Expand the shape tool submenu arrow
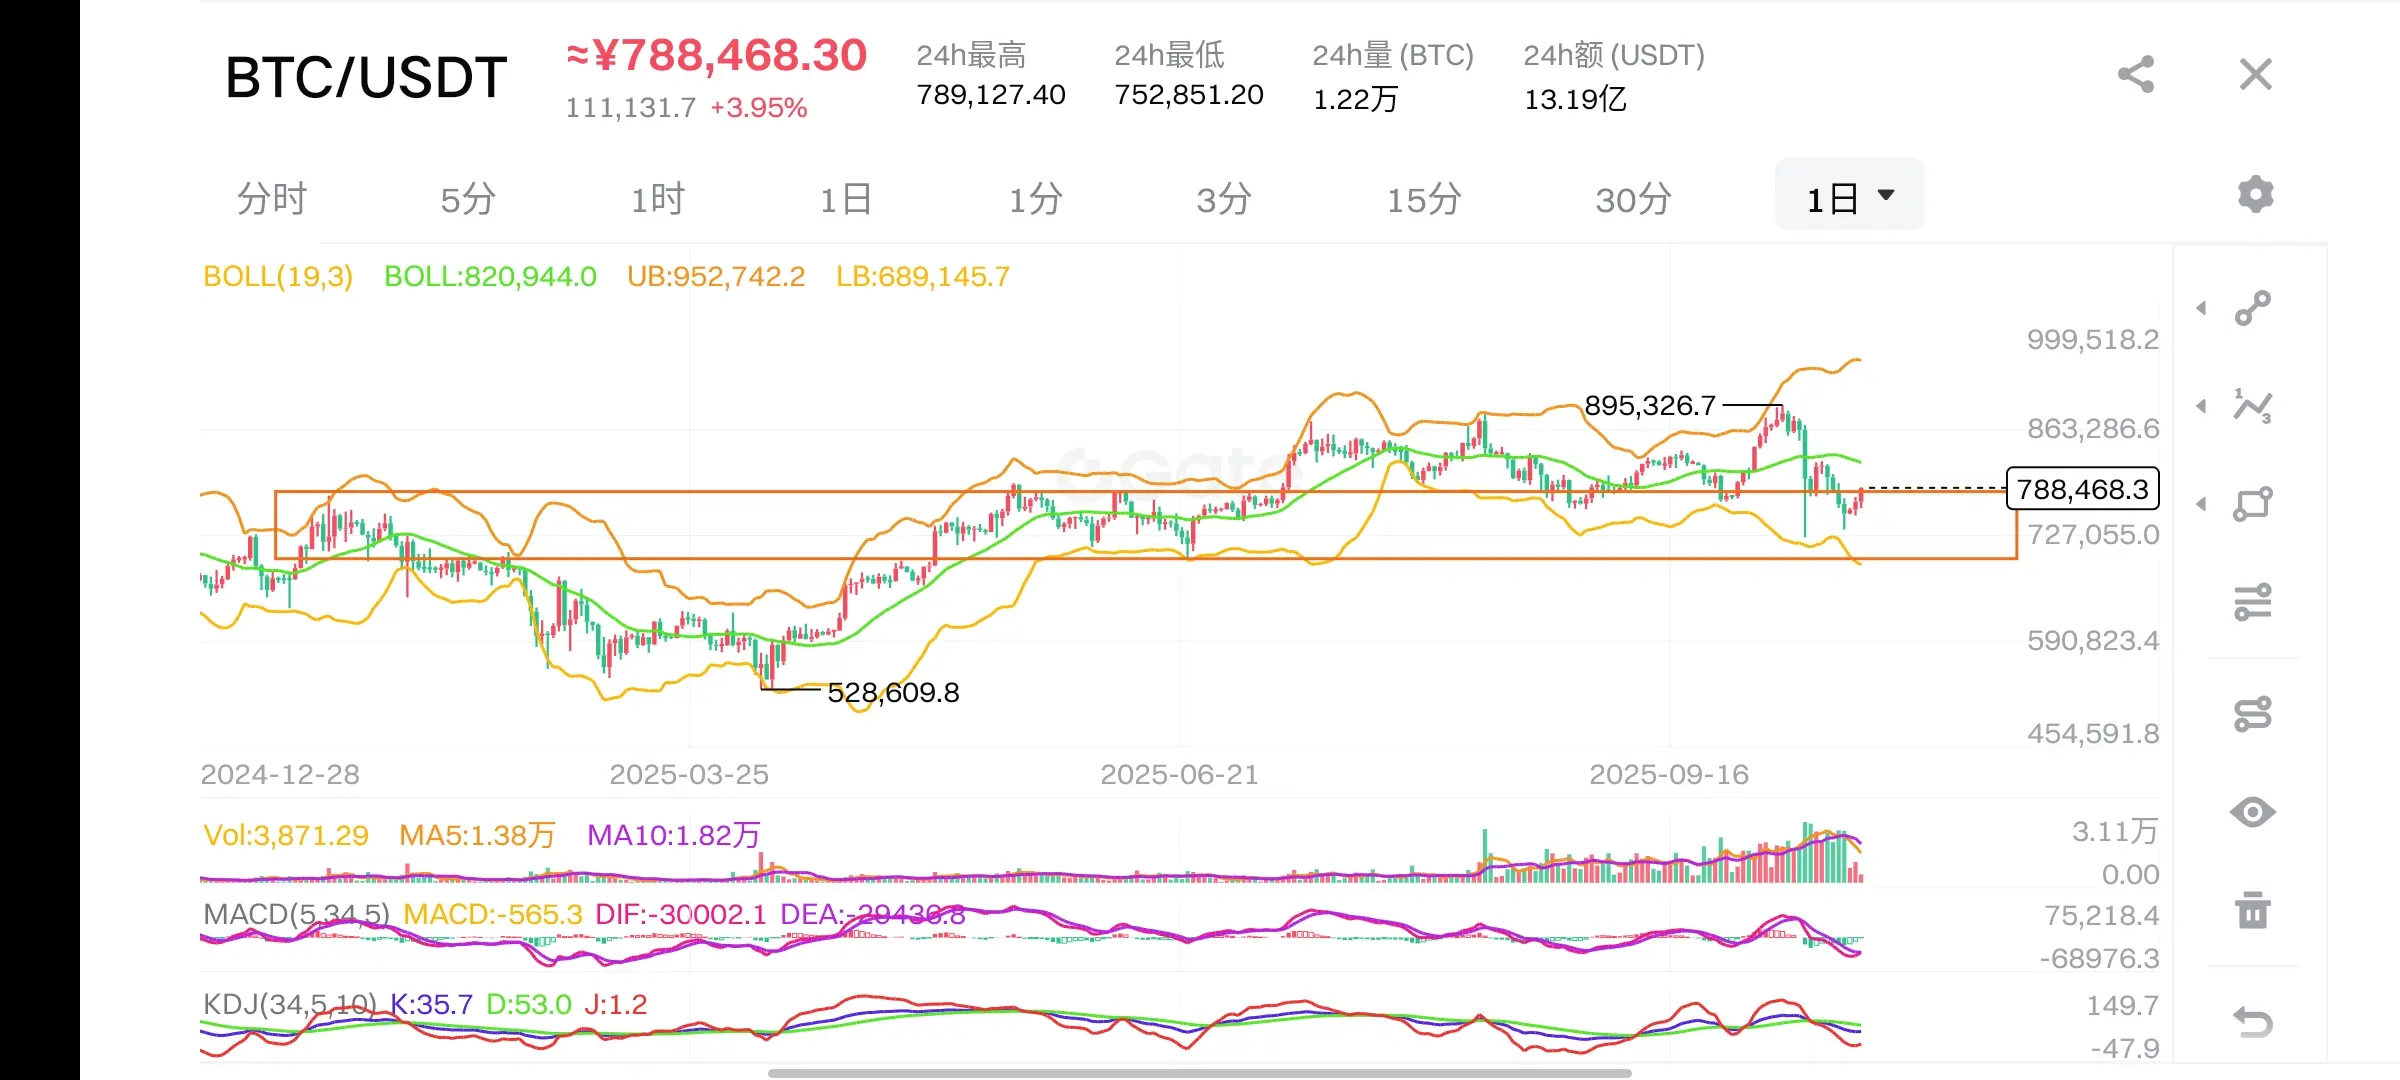This screenshot has width=2400, height=1080. (x=2201, y=503)
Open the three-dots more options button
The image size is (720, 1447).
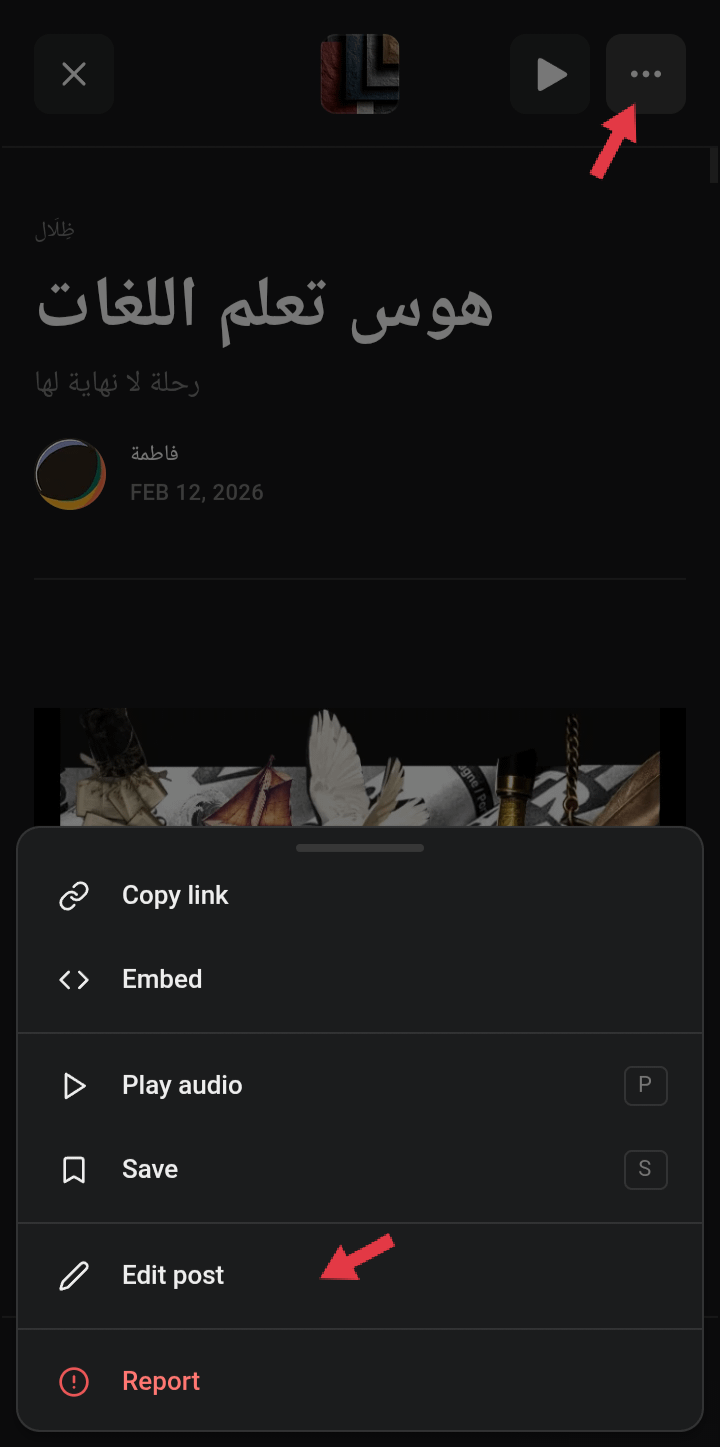(x=646, y=74)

=-=-=-=-=

### [Request]
Copy the data word for word, starting at the line that contains "Open the three-dots more options button" and going through the end of the data. Leave out the pictures.

### [Exercise answer]
Open the three-dots more options button
The image size is (720, 1447).
(x=646, y=74)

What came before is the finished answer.